Evidence for the benefits of strong typing, where is it?
It is often claimed that writing software using a strongly typed programming language bestows worthwhile benefits. Those making the claims can sometimes be rather vague about exactly what the benefits are, while at other times appear willing to claim almost any benefit. What does the empirical evidence have to say (let’s ignore the what languages are strongly typed elephant in the room)?
Until recently there had been two empirical studies (plus a couple of language comparison experiments; one of the better ones involves the researcher timing himself implementing various algorithms in various languages; Zislis “An Experiment in Algorithm Implementation”), while in the last few years a group has been experimenting away in Germany (three’ish published data sets).
Measuring changes in developer performance caused by the use of different programming languages is very hard, some of the problems include:
- every person is different: a way needs to be found to take account of differences in subject ability/knowledge/characteristics,
- every problem is different: it may be easier to write a program to solve a problem using language X than using language Y,
- it is difficult to obtain experimental subjects.
The experimental procedure adopted by all the experiments discussed here is to:
- select two different languages or the same language modified to not support some type constructs,
- get students (mostly upper-undergraduates+graduates) to volunteer as experimental subjects,
- have each subject use one language to solve a problem and then use the other language to solve the same problem. Each subject is randomly assigned to a group using a given language order (the experiments start out with an equal number of subjects in each group, but not all subjects complete every problem),
- in some cases the previous step is repeated for new problems.
Having subjects solve the same problem twice creates the opportunity for learning to occur during the implementation of the first program and for this learning to improve performance during the second implementation. The experimental procedures employed generate information that can be used during the analysis of the data (in my case using a mixed-model in R; download code and all data) to factor this ordering effect into the created model.
So what are the results? In chronological order we have (if you know of anymore published work please tell me):
- Gannon “An Experimental Evaluation of Data Type Conversions”: Implemented compilers for two simple languages (think BCPL and BCPL+a string type and simple structures; by today’s standards one language is not quiet as weakly typed as the other). One problem had to be solved and this was designed to require the use of features available in both languages, e.g., a string oriented problem (final programs were between 50-300 lines). The result data included number of errors during development and number of runs needed to create a working program (this all happened in 1977, well before the era of personal computers, when batch processing was king).

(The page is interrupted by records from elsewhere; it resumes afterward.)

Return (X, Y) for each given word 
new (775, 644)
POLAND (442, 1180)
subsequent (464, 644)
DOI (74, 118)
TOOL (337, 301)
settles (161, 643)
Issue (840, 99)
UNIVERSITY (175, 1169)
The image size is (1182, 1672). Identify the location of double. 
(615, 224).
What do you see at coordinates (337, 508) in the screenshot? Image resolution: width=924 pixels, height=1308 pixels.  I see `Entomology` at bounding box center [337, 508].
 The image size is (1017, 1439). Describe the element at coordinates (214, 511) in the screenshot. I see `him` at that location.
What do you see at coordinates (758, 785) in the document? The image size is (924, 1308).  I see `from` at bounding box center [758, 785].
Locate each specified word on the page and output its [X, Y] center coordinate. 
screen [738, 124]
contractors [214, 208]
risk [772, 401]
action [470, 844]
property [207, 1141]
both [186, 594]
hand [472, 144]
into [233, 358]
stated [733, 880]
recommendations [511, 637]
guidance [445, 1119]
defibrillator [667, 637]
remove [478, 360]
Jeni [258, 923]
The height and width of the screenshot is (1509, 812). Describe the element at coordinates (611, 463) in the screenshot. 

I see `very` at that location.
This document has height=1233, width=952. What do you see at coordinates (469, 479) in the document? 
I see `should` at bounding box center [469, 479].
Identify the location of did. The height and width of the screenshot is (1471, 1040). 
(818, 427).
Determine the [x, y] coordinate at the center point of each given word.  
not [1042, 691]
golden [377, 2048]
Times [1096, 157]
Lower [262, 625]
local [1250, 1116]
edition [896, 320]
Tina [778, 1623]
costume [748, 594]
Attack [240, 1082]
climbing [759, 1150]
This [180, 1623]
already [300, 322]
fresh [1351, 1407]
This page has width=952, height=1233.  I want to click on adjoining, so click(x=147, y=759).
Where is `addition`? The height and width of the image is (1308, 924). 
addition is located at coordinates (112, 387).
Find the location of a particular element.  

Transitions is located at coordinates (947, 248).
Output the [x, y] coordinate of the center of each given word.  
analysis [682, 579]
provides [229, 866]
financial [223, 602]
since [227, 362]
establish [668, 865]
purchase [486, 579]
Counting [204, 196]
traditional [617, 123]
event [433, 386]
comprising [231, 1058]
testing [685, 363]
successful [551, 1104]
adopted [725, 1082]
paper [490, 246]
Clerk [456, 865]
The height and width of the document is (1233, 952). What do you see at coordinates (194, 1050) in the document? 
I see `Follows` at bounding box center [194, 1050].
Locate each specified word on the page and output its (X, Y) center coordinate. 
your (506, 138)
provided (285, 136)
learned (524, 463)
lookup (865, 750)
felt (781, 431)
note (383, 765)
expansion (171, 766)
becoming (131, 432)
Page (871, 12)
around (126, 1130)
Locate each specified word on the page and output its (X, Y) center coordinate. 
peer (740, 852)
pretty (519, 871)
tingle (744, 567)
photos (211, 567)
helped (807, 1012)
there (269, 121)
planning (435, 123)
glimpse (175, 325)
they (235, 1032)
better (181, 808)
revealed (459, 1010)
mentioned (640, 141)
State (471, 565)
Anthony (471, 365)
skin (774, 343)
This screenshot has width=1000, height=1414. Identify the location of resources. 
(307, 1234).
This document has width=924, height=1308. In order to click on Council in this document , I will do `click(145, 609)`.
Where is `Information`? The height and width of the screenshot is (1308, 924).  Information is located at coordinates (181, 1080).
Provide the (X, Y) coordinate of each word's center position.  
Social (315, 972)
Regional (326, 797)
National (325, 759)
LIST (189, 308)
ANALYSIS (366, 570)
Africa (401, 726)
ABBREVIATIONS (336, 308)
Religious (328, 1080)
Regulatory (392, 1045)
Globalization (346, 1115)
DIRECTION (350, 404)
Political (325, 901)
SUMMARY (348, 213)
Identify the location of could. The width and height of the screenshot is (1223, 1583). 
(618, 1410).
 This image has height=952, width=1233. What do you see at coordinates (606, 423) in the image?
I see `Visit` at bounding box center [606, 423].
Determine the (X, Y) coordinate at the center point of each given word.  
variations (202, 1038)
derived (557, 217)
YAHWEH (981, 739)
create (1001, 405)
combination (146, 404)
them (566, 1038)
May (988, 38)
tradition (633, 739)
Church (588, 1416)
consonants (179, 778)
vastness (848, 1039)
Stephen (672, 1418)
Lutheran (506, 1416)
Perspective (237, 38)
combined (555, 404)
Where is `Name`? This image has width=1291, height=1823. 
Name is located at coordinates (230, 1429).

There was a small language difference in number of errors/batch submissions; the difference was about half the size of that due to the order in which languages were used by subjects, both of which were small in comparison to the variation due to subject performance differences. While the language effect was small, it exists. To what extent Can the difference be said to be due to stronger typing rather than only one language having built in support for a string type? Who knows, no more experiments like this were performed for 20 years
- Prechelt & Tichy A Controlled Experiment to Assess the Benefits of Procedure Argument Type Checking: Used two C compilers, one K&R C (i.e., no argument checking of function calls) and the other ANSI C, with subjects solving one problem using both compilers; available output data was time taken by subjects to solve the problem.
Using the no argument checking compiler slowed implementation time by around 10%, about five times smaller than the variation in subject performance (there was an ordering effect of around 30%).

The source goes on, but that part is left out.